Human iPSC-CMs and in-silico technologies define mechanisms and accelerate targeted pharmacogenetics in hypertrophic cardiomyopathy

Cardiomyopathies have unresolved genotype-phenotype relationships and lack disease-specific treatments. Here we identify genotype-specific pathomechanisms and therapeutic targets combining experimental hiPSC-CM modelling and human-based cardiac electromechanical in-silico modelling and simulation bridging from specific mutations to clinical biomarkers. We select hypertrophic cardiomyopathy as a challenge for this approach and study genetic variations that mutate proteins of the thick (MYH7R403Q/+) and thin filaments (TNNT2R92Q/+, TNNI3R21C/+) of the cardiac sarcomere. We show that destabilisation of myosin super relaxation drives disease in MYH7R403Q/+ with secondary effects on thin filament activation, which are corrected by Mavacamten.

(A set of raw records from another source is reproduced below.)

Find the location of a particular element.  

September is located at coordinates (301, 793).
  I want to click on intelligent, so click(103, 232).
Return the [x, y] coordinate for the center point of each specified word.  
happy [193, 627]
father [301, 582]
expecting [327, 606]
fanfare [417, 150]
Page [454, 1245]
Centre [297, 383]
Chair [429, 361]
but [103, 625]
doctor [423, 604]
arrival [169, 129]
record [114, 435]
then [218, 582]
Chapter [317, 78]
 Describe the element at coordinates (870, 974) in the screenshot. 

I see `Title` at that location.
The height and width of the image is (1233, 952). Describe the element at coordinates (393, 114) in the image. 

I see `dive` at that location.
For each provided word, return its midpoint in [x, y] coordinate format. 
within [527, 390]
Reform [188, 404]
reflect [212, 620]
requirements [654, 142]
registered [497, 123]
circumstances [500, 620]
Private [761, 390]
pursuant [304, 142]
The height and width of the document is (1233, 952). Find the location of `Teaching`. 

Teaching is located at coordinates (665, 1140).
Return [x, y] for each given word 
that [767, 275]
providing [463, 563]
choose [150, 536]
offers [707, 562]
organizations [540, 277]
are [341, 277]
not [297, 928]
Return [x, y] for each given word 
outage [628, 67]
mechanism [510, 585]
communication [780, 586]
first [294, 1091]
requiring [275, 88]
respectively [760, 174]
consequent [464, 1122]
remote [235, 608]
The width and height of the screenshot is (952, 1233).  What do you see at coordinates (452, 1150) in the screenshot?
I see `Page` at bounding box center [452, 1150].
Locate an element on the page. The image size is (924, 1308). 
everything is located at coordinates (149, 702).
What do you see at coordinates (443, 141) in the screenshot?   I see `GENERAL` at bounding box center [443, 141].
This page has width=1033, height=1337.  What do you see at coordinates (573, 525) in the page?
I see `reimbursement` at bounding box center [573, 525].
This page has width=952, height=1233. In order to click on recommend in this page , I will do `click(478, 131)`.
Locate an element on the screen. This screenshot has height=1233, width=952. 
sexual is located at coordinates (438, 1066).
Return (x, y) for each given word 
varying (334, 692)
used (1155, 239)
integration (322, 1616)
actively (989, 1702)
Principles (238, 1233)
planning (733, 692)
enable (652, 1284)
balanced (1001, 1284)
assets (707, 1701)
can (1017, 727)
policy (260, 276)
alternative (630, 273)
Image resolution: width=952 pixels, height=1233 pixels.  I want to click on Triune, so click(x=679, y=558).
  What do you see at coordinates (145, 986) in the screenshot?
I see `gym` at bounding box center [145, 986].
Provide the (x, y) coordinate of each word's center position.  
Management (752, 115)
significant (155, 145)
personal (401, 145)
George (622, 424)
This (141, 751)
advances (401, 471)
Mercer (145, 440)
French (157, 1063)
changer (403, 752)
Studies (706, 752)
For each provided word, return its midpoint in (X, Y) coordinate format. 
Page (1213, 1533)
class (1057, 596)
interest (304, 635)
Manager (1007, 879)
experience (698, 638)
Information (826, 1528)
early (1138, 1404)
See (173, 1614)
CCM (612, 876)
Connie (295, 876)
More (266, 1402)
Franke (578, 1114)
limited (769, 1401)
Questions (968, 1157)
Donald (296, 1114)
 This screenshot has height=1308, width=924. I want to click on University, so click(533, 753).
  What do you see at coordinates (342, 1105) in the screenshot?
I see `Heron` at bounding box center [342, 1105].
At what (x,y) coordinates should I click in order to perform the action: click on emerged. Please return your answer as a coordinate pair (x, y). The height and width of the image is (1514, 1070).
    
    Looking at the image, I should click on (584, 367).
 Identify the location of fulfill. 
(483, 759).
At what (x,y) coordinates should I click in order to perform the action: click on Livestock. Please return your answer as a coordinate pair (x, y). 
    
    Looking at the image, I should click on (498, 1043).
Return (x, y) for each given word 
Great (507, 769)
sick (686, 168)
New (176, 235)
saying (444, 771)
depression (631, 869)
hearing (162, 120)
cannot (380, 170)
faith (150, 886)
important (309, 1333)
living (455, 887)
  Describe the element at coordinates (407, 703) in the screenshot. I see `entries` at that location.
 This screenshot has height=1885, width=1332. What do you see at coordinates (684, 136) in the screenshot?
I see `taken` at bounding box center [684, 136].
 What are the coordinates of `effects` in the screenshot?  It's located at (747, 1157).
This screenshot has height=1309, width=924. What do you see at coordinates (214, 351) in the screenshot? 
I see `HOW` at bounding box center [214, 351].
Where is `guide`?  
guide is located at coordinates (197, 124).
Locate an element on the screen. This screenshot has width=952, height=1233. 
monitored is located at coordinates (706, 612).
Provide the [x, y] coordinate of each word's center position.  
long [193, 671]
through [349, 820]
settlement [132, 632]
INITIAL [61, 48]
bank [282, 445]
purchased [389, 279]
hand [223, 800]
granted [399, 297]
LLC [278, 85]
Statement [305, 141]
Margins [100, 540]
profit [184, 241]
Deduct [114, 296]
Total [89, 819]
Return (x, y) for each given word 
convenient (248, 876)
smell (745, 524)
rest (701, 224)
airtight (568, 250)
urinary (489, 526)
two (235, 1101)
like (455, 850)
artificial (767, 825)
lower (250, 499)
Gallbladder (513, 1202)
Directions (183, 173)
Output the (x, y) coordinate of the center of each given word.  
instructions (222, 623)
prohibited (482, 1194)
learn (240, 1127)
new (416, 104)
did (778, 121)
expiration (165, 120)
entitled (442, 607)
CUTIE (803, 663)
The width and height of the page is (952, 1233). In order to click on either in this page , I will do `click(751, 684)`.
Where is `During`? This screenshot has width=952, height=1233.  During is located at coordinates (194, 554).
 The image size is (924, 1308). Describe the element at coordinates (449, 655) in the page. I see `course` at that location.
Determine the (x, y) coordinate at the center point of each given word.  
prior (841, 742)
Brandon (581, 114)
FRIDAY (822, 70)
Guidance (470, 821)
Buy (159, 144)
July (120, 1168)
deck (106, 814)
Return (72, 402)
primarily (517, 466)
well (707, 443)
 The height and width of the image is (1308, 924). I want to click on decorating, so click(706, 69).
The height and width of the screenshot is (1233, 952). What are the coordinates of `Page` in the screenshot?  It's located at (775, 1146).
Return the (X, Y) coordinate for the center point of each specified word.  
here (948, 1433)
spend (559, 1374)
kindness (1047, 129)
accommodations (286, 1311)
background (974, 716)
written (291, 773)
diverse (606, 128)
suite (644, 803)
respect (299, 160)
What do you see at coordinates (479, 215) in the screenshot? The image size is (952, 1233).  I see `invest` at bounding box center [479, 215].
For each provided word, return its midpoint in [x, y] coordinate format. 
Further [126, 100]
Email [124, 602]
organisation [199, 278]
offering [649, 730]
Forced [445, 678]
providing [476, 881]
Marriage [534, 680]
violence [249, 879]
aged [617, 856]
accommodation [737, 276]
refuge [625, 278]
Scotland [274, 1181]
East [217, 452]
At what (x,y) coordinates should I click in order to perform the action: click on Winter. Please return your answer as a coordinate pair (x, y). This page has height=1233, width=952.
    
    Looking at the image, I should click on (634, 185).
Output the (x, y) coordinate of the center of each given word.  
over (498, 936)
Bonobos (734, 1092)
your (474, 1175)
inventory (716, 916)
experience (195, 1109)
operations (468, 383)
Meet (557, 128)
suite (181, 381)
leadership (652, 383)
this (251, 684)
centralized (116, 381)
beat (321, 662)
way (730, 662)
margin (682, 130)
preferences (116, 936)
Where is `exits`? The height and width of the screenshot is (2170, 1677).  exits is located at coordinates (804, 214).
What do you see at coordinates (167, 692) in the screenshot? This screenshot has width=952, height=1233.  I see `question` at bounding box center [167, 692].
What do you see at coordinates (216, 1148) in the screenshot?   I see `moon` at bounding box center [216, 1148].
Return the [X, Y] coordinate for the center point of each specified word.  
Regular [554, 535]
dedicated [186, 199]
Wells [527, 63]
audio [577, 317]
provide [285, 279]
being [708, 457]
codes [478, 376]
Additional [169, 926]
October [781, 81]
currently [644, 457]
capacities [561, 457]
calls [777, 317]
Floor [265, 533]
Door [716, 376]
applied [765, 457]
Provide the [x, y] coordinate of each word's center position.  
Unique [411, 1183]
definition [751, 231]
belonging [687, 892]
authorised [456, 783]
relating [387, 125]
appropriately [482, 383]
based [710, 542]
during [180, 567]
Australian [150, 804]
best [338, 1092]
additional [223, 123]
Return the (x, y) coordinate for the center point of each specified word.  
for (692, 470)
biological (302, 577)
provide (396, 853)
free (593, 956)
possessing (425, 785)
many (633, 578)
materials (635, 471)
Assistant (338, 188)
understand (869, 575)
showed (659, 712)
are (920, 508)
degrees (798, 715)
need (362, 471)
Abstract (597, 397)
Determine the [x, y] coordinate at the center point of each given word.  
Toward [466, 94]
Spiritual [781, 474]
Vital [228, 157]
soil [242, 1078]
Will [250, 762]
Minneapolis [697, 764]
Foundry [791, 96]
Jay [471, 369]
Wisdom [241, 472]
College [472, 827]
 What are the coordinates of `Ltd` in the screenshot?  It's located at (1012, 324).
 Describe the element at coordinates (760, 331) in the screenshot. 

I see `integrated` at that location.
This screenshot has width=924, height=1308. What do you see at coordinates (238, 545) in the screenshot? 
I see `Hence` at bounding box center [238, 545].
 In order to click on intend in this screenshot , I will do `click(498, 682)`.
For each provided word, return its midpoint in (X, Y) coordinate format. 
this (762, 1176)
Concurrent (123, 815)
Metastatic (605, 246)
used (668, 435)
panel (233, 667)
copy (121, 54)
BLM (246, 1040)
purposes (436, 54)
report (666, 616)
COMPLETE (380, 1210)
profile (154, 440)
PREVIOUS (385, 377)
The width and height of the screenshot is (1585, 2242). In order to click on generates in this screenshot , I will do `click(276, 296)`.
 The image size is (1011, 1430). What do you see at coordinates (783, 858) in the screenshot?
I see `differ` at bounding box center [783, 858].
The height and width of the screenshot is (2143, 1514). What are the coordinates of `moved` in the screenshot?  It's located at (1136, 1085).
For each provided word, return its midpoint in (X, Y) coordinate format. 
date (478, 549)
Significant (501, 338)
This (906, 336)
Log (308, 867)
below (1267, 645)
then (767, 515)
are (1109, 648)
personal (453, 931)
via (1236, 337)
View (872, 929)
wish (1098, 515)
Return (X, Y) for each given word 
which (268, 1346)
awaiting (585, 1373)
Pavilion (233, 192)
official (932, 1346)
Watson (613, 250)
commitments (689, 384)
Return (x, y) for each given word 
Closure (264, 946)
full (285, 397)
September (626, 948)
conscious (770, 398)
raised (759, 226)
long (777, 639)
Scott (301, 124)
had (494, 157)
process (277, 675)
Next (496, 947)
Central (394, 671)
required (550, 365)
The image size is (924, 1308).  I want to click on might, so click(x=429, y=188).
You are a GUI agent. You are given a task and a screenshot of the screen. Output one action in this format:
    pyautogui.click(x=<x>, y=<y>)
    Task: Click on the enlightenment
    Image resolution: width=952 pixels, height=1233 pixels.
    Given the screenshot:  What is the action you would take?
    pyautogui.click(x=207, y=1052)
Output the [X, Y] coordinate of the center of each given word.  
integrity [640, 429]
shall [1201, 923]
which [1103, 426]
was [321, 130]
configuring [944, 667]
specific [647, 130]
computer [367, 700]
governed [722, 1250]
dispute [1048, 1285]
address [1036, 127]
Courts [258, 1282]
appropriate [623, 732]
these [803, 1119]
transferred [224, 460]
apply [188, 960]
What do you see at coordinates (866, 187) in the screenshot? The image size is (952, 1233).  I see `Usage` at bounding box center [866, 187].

Thin filament variants TNNT2R92Q/+ and TNNI3R21C/+ share calcium regulation-related pathomechanisms, for which Mavacamten provides incomplete salvage. We define the ideal characteristics of a novel thin filament-targeting compound and show its efficacy in-silico. We demonstrate that hybrid human-based hiPSC-CM and in-silico studies accelerate pathomechanism discovery and classification testing, improving clinical interpretation of genetic variants, and directing rational therapeutic targeting and design.